Jeremy Swift D58
My best memory of being at School was the ability to use free time doing what I wanted to do without supervision by masters. In my case this was bird watching. I spent all the time I could on my bicycle, with binoculars and a bird identification book I still have, in the bird-rich places especially Milford and Thursley commons and Frensham Pond. Summer was best: I got up at 5 am and put in a couple of hours before early school. Botany master Oleg Polunin, a refugee from Soviet Russia, was a keen supporter.
Between leaving School and going up to Oxford I spent five months at the Tour du Valat biological research station in the Camargue, the delta of the river Rhone in southern France, studying the behaviour of the bee-eaters and flamingos, exotic and beautiful birds which nest there. Three years later, shortly before I came down from Oxford, I was approached by Luc Hoffman, Director of the Tour du Valat, to help set up the International Waterfowl Research Bureau under his direction; this was a new international institution devoted to conserving European wetlands important for birds.
I did this for two years, then moved to the UN Food and Agriculture Organisation in Rome to manage part of their new wildlife conservation programme.
Responsible for French-speaking countries in Africa, I travelled in Africa, where I met pastoral nomads, especially Tuareg and Fulani Wodaabe in Mali and Niger.
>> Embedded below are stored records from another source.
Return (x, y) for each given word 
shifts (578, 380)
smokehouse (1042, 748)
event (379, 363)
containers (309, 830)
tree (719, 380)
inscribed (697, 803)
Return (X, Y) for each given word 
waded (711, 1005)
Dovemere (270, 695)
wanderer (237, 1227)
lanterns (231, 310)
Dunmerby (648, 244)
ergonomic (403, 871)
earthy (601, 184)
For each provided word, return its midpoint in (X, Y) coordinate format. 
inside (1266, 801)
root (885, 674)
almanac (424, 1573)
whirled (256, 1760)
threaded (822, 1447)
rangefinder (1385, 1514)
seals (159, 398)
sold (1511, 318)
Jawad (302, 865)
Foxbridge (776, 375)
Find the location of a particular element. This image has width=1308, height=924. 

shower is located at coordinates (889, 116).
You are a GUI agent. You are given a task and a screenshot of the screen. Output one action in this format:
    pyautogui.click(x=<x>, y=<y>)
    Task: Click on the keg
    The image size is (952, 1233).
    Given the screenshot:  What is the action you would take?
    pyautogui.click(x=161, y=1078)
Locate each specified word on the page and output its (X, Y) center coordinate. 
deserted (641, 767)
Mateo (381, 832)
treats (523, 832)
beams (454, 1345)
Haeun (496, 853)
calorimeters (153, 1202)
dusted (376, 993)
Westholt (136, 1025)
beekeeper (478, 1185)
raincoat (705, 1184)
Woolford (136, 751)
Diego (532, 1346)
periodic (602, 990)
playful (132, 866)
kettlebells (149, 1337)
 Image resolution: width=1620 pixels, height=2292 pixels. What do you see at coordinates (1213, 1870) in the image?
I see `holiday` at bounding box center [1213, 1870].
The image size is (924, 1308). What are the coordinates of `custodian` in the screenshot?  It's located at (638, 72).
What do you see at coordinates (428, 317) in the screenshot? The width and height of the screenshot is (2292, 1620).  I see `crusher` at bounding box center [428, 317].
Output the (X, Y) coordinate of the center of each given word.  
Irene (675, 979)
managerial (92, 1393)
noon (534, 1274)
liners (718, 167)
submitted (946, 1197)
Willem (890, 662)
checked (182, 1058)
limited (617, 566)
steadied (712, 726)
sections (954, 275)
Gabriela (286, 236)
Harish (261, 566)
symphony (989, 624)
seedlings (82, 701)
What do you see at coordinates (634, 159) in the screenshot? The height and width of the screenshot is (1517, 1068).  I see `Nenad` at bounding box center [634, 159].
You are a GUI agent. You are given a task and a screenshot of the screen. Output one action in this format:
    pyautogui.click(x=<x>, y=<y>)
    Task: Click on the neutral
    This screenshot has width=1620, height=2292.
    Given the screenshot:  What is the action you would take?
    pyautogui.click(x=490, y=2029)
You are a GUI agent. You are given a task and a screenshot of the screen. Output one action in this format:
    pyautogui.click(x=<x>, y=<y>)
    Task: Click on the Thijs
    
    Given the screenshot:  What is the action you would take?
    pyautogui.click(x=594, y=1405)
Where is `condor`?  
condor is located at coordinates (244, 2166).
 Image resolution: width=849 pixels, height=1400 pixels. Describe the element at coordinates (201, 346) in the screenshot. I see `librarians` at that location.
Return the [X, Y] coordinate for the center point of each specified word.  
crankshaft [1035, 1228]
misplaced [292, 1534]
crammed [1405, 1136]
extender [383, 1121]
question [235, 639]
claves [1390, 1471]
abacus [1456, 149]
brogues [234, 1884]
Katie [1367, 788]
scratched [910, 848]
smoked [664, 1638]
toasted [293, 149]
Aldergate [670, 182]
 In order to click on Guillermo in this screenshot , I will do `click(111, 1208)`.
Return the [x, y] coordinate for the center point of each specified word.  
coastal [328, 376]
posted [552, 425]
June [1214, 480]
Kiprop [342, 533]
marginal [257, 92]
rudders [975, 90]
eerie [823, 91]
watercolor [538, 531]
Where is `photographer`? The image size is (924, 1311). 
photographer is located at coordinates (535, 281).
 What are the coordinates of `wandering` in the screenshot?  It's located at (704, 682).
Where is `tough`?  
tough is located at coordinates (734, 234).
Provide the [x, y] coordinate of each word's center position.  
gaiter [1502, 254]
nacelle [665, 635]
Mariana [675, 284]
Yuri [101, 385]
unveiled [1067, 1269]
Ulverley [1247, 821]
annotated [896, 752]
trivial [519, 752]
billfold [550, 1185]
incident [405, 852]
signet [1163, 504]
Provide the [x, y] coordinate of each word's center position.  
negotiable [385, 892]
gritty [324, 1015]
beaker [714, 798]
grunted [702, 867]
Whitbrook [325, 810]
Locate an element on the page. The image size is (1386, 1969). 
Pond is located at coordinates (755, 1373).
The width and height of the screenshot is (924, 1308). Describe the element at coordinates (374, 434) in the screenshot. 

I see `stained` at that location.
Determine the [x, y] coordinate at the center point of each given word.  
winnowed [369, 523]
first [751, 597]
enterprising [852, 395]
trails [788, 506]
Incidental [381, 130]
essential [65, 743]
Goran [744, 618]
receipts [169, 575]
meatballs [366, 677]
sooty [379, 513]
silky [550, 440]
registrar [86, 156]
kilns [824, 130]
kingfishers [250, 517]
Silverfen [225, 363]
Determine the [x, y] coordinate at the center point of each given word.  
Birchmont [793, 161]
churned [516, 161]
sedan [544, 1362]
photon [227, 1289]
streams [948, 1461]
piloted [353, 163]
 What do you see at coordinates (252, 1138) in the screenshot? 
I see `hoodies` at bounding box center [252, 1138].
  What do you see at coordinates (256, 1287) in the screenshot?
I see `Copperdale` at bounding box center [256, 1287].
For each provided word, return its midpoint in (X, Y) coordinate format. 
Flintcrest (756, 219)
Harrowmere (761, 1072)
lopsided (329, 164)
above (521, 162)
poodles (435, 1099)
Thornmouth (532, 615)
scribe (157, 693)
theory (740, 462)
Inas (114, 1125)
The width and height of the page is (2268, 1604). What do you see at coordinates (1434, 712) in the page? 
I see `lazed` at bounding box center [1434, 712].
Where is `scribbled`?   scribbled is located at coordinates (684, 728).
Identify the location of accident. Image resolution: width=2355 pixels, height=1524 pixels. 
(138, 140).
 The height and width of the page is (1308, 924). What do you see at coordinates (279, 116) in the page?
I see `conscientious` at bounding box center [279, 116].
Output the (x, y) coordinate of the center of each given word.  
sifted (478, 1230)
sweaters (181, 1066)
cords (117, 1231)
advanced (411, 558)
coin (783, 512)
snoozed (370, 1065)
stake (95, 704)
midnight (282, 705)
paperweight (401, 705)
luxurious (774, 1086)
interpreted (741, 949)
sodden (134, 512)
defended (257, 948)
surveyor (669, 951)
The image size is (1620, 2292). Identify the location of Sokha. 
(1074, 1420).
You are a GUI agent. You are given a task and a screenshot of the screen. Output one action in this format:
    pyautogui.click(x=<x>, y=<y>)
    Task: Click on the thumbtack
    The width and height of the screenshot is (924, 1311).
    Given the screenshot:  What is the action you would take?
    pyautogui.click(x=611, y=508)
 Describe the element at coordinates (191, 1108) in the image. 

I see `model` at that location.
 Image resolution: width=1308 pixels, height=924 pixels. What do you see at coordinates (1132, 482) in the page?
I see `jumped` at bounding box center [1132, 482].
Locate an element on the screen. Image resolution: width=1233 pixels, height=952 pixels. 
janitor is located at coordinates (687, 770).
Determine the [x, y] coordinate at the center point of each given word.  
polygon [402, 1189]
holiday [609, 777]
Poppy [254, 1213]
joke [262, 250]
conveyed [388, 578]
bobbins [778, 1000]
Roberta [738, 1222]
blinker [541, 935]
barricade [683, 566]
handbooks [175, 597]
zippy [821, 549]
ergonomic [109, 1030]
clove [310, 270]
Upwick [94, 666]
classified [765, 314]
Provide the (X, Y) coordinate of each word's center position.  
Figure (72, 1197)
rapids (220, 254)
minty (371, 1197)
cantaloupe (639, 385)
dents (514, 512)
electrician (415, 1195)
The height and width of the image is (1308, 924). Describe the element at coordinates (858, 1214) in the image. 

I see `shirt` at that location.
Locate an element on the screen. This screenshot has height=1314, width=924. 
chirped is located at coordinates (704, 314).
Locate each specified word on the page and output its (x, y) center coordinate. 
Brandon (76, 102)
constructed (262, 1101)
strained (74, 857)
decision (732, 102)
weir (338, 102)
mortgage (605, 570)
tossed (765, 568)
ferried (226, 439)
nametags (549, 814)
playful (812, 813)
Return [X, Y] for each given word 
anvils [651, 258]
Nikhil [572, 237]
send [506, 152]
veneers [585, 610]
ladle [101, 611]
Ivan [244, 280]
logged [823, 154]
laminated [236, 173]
I was captivated by these people.
After five years in Rome I left the FAO to do a Masters and then a PhD in Development Economics at the Institute for Development Studies at the University of Sussex. My dissertation was on the economics of the Tuareg nomads of the central Sahara. I have been at IDS ever since, most recently as Fellow Emeritus of the Institute. I have done fieldwork and written about nomads in the Sahara and Sahel, Kenya, Ethiopia, Oman, Iran, Mongolia and China. This work resulted in development programmes for nomads in the fields of famine early warning and management, conflict, land tenure, education and other topics and was supported by the World Bank, the UK Department for International Development, the European Union, Oxfam and others.
In retirement I spend much of my time thinking about and making a landscape garden in the Black Mountains of southern Wales.